Please reproduce all the data exactly as written and omit the pictures.

(Data excerpts)
= Beginning of Section =
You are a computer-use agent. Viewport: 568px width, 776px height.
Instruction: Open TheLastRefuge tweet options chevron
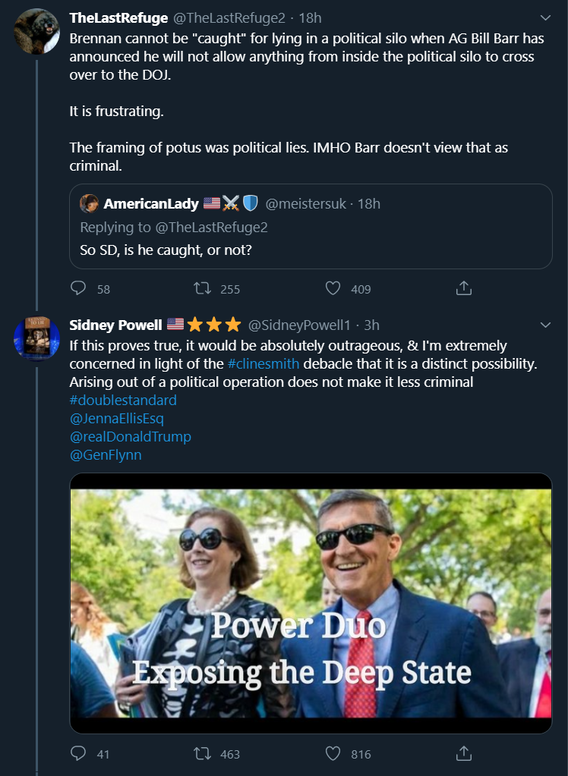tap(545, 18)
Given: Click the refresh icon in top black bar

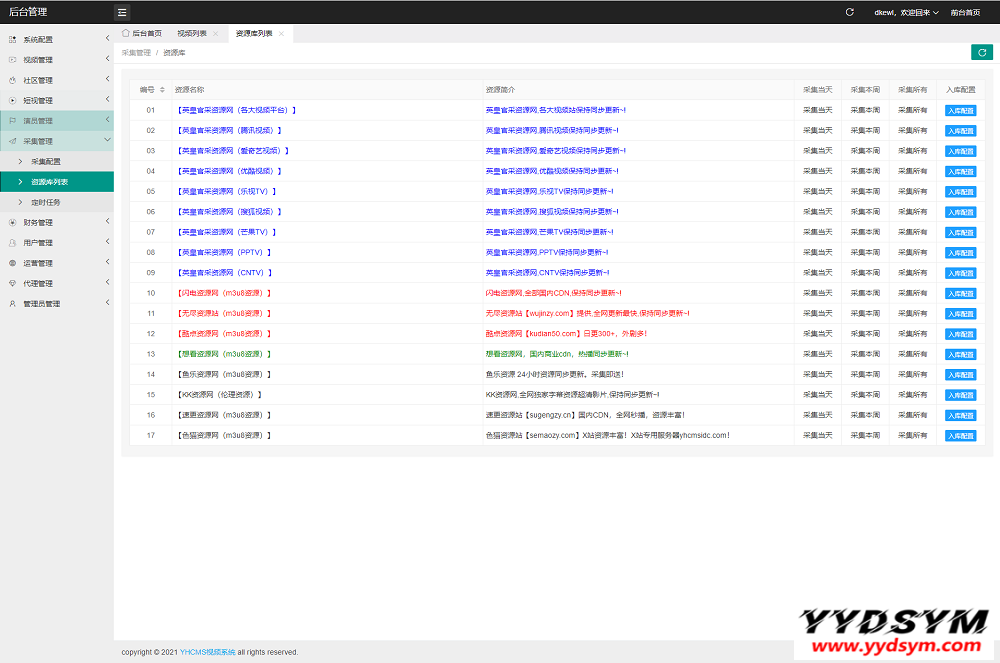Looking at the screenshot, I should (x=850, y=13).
= End of Section =
Task answer |
You are a computer-use agent. Viewport: 568px width, 776px height.
Instruction: Open TheLastRefuge tweet options chevron
tap(545, 18)
Given: Click the refresh icon in top black bar

Looking at the screenshot, I should (x=850, y=13).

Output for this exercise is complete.